What is the interval of convergence of `sum_1^oo ((-1)^(-n)*x^(-n))/sqrtn`?

`sum_(n=1)^oo((-1)^-nx^-n)/sqrtn`

The series `suma_n` converges if `lim_(nrarroo)abs(a_(n+1)/a_n)<1` through the ratio test. So, we will find this ratio and solve for the values of `x` that make `L<1`.

`L=lim_(nrarroo)abs(a_(n+1)/a_n)=lim_(nrarroo)abs(((-1)^(-n-1)x^(-n-1))/sqrt(n+1)*sqrtn/((-1)^-nx^-n))`

Simplifying:

`L=lim_(nrarroo)abs((-1)^-1x^-1sqrt(n/(n+1)))`

The `-1` can be ignored since we're working within the absolute value. The `x` term can be pulled from the limit because the limit only depends on the changing value of `n`.

`L=abs(1/x)lim_(nrarroo)abssqrt(n/(n+1))`

The limit approaches `1` as `nrarroo`. Thus

`L=abs(1/x)`

So the series converges when

`abs(1/x)<1`

This can be split up into

`-1<1/x<1`

Splitting into two inequalities, we see that `-1<1/x` can be solved through

`0<1/x+1=(1+x)/x>0`

Which is true on `x<-1` and `x>0`.

The other inequality `1/x<1` gives

`1/x-1>0=>(1-x)/x>0`

Which is true on `0 < x < 1`.

The intersection of the two solutions we found is `0 < x < 1`.

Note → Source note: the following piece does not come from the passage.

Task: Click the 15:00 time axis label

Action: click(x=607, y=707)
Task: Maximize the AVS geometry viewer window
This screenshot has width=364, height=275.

Before we call this our interval of convergence, plug the endpoints `x=0` and `x=1` into the original series and check to see if the series diverges or converges.

At `x=0`:

`sum_(n=1)^oo((-1)^-n0^-n)/sqrtn=sum_(n=1)^oo0`

This converges because it's always `0`. Thus `0` will be included in the interval of convergence.

At `x=1`:

`sum_(n=1)^oo((-1)^-n1^-n)/sqrtn`

`1^-n=1` for all values of `n` and `(-1)^-n=(-1)^n` as well, so this is just the alternating series

`sum_(n=1)^oo(-1)^n/sqrtn`

Which converges through the alternating series test. Since both `x=0` and `x=1` cause the series to converge, the interval of convergence is

`0lt=xlt=1`